--- start of Text passage ---

Those give you the inputs to the formulas above — the theoretical occupancy ceiling. For what the kernel achieved at runtime, read OccupancyPercent (or MeanOccupancyPerCU) with rocprofv3, alongside MfmaUtil (matrix-engine busy) and VALUBusy so you can tell whether occupancy is even your problem.
Theory vs. the profiler
Here is a caveat that becomes the launch point for Part 3. The number you derive by hand is a ceiling — the most waves that could be resident given resources. The number rocprofv3 reports is an average over time, and it can land above or below your hand figure for entirely mundane reasons: granularity rounding, partial final workgroups, waves draining at the kernel’s edges, the sampling window. It’s common to derive a 62.5% ceiling and watch the profiler report something a few points off. Neither number is wrong; they answer different questions.
Which raises the question the rest of this post exists to answer. If occupancy is this slippery to even pin down — and if all it counts is how many waves are parked, not whether they’re doing anything — why do we treat maximizing it as the goal? That’s Part 3.
Part 3 — Better performance at lower occupancy
Part 2 ended on a question: if occupancy only counts how many waves are parked, why chase it? Here is the answer, and it’s the most useful idea in this whole post.

--- end of Text passage ---
--- start of Material provided ---

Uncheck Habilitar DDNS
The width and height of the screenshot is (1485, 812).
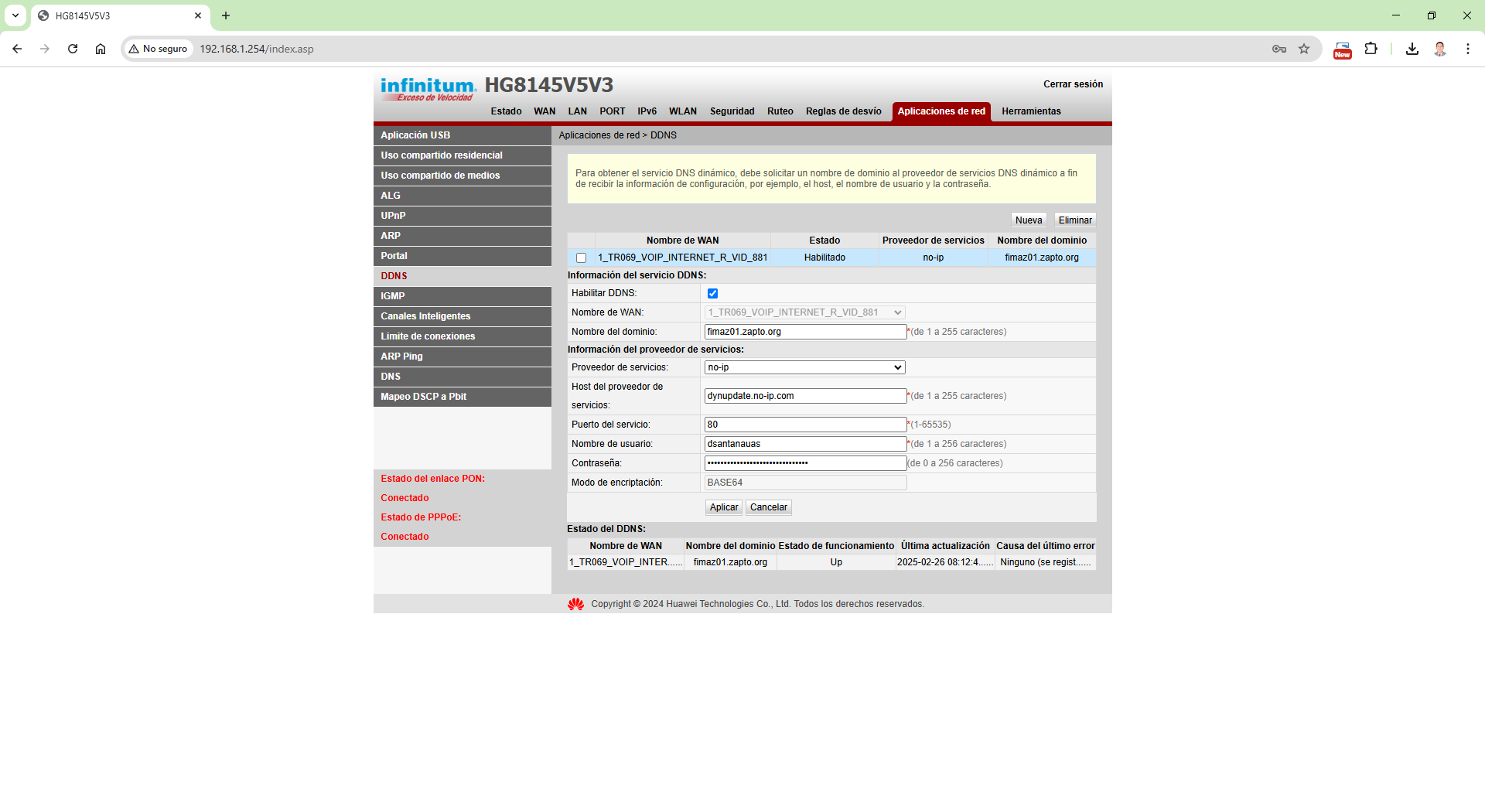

--- end of Material provided ---

_Given problem 1_: Echo the occupancy text word for word, starting with "Those give you" and going on through "answer different questions.".
_Given problem 2_: Give what follows in the passage on GPU occupancy, continuing on from its last sentence.

_Written reply 1_:
Those give you the inputs to the formulas above — the theoretical occupancy ceiling. For what the kernel achieved at runtime, read OccupancyPercent (or MeanOccupancyPerCU) with rocprofv3, alongside MfmaUtil (matrix-engine busy) and VALUBusy so you can tell whether occupancy is even your problem.
Theory vs. the profiler
Here is a caveat that becomes the launch point for Part 3. The number you derive by hand is a ceiling — the most waves that could be resident given resources. The number rocprofv3 reports is an average over time, and it can land above or below your hand figure for entirely mundane reasons: granularity rounding, partial final workgroups, waves draining at the kernel’s edges, the sampling window. It’s common to derive a 62.5% ceiling and watch the profiler report something a few points off. Neither number is wrong; they answer different questions.

_Written reply 2_:
Occupancy is one mechanism for hiding latency — not the only one. When a wave stalls on a memory load or a long MFMA, the scheduler covers the gap by issuing from another resident wave. More resident waves means more stalls you can paper over. That’s thread-level parallelism (TLP), and it’s real. But it isn’t the only parallelism the hardware can exploit, and treating it as the goal blinds you to the other source.
This argument isn’t new — Vasily Volkov made it for NVIDIA’s Fermi in his 2010 GTC talk, Better Performance at Lower Occupancy. CDNA4 changes the hardware, not the logic.
Little’s Law: how much parallelism do you actually need?
The parallelism required to fully hide latency is given by Little’s Law:
parallelism-in-flight = latency × throughput
To keep a functional unit saturated you need enough independent operations in flight to cover its latency at its issue rate. For the matrix core: if an MFMA takes L cycles to retire and the unit accepts a new one every T cycles, you need roughly L/T independent MFMAs in flight at all times. Fall short and the unit idles between dependent ops; meet it and you’re at peak — regardless of how you supplied those independent ops.
That last clause is the whole game. Little’s Law asks for independent operations in flight. It does not ask for waves.
Two ways to get it: TLP and ILP
There are two ways to put L/T independent MFMAs in flight:
- TLP (occupancy): many resident waves, each issuing one MFMA. The independence comes from different waves.
- ILP: fewer waves, each issuing several independent MFMAs — multiple accumulator tiles advanced in parallel inside one wave. The independence comes from within the wave.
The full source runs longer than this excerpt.